Tuesday, March 2, 2010

Confusions

The Epley maneuver does work wonders for vertigo, when you can do it right. All the turning alnd holding and stuff, that's not the problem. The problem is determining which side is the affected side. They never explain that. When the room spins when you roll over on your left, does that mean the left or right side is the affected one? And when it spins again when you roll back, which side is it then? How about when it spins when you bend forward to pick something off the ground, now which side?

I compromise: I do the maneuver both ways. One has to be right, wouldn't you think? If I'm lucky, this works, meaning, I think, that I picked the correct side last and now everything's back in place. If not, well, I have been known to throw up.

Meclazine helps. In fact, it's so strong, I take only half a pill. This keeps me from sleeping behind the wheel. I don't just take it after throwing up, or seriously wanting to. After vertigo, there is a period where one is hyper-sensitive to one's head position. Not dizzy, just hyper aware. It commands your attention. It reminds you of where you've just been and threatens to take you back there. Meclazine cuts through that and lets you focus on other things, like the color of the light just ahead of you. This is a good thing.


* * * * *

I found another stupid sign yesterday, and trust me, I really wasn't in the mood for it. It was the end of a long day of walking, lots of short runs in long places. In other words, little rest between long walks. Everything from the knees down ached. This is when the last stop of the day just has to go to a patient in a nursing home. Well, to the floor nurse who's the only person authorizes to sign for his meds. And of course it's suppertime. Not only are all the patients out in the halls and wanting something from whomever passes, but the staff are all busy. You can't even find the wrong staffer to point you to where the right staffer is for that signature. I'm already grumpy walking in the door, just thinking about it.

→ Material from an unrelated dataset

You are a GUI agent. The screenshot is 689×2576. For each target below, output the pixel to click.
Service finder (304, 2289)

Sure enough, our patient is up on third floor. There on the column between elevators is this sign: "Push up and down buttons to call elevator". Huh? Several possibilities hold. Either it's because the patients are so completely senile that, while they can still read, they don't know how elevators work. Or it's one of those gimmicks that keep the senile folk from escaping to another part of the building. Some places make you punch in the year on a keypad before the elevator works. Maybe here you have to punch both buttons at once. Or maybe it's just another stupid sign.

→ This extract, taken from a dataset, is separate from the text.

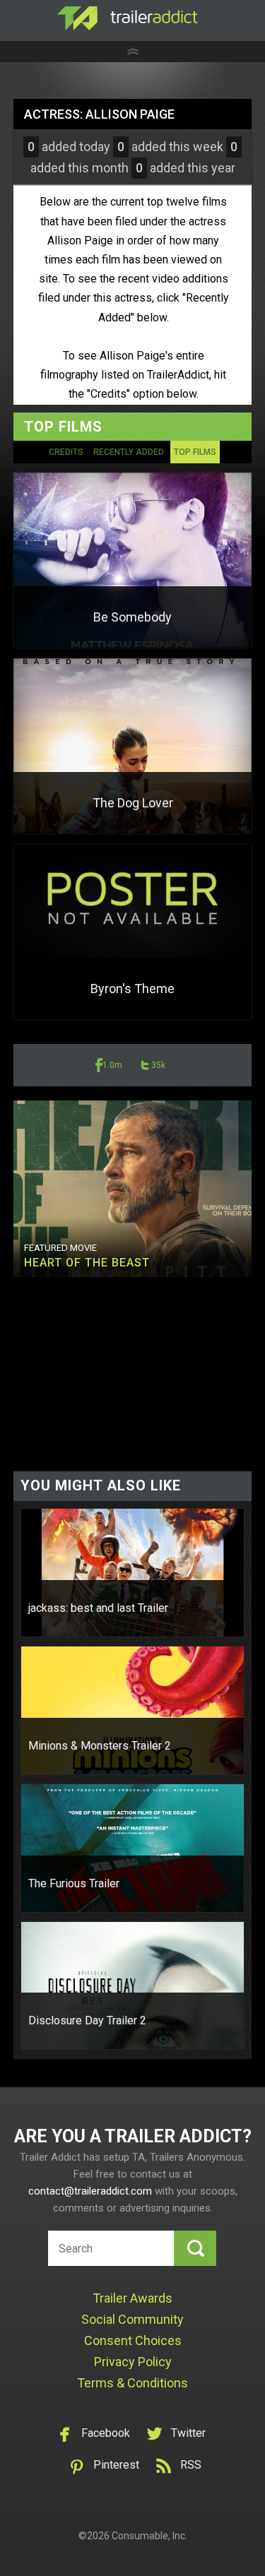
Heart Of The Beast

I try pushing just the up button. The elevator on my right opens its door and two people step out. This doesn't really answer my question: they might have brought it, not my button-push. On third floor, I ask a passing staffer which way the sign is meant. Do you really have to push both buttons? She says, "No." I just can't resist, "Oh, so it really should read 'or' instead of 'and'."

She doesn't get it.

On the way out, passing the front desk, I overhear a conversation between a little old lady in a wheelchair and the sweet young thing behind the desk.
"I need you to put my shoe on."
"I just did,"
"No you didn't, I need my shoe on."
I looked. Her foot is sticking straight out, and sure enough, the shoe is on, one of those black leather-look things with a pair of velcro straps to fasten it.
"Yes, I did."
"No you didn't."
"Yes, I just did. Look at your foot. Your shoe is on it. I just put it there."
"I need you to put my shoe on."

Maybe she's the one who wrote the sign.